AIM OF THE EXERCISE: Your output should consist solely of the lines from the one holding "The height and" to the end of the records below, inclusive, reproduced exactly and free of pictures.

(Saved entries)
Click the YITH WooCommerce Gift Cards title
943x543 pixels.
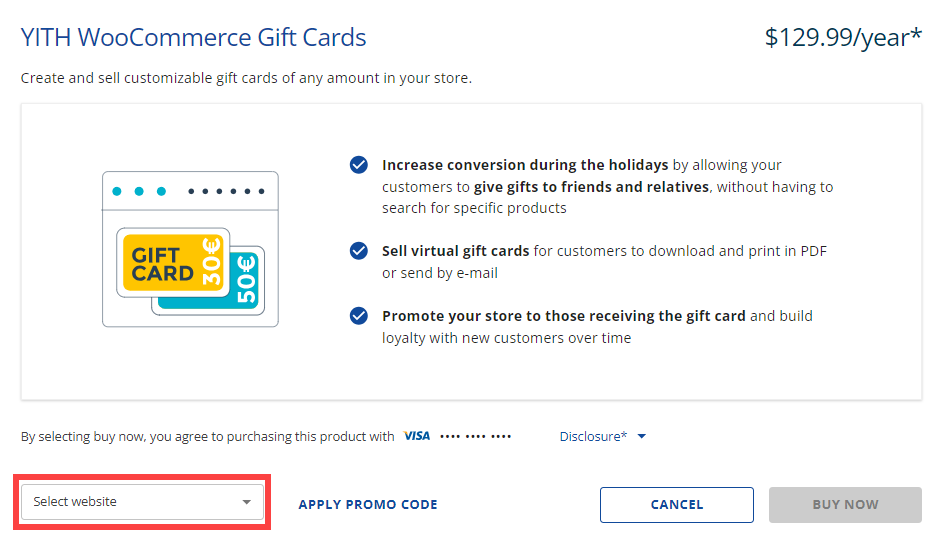(x=194, y=38)
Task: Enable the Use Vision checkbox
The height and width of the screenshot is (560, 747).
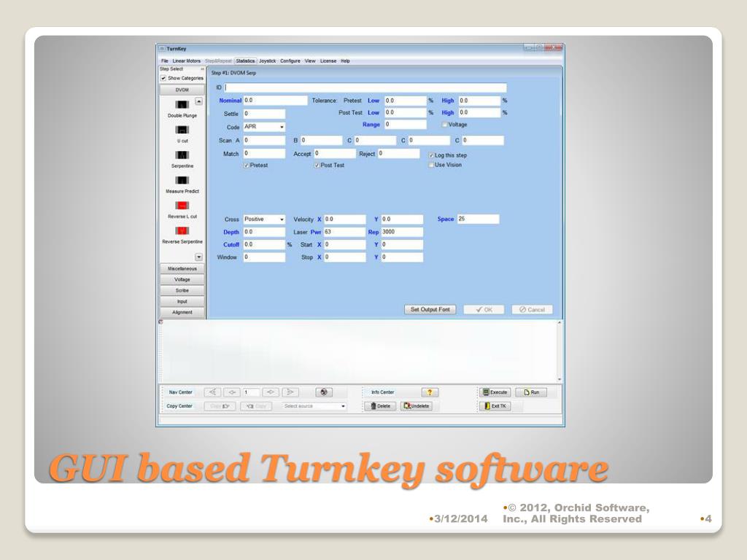Action: click(x=431, y=165)
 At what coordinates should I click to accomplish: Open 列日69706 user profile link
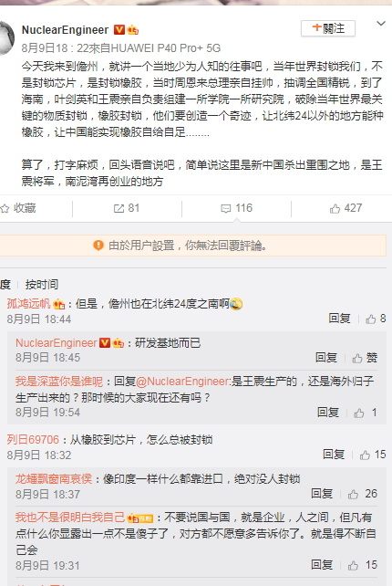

SOLUTION FOR THIS TASK:
The height and width of the screenshot is (560, 747).
Action: click(x=431, y=165)
 At what coordinates should I click to accomplish: Open 列日69706 user profile link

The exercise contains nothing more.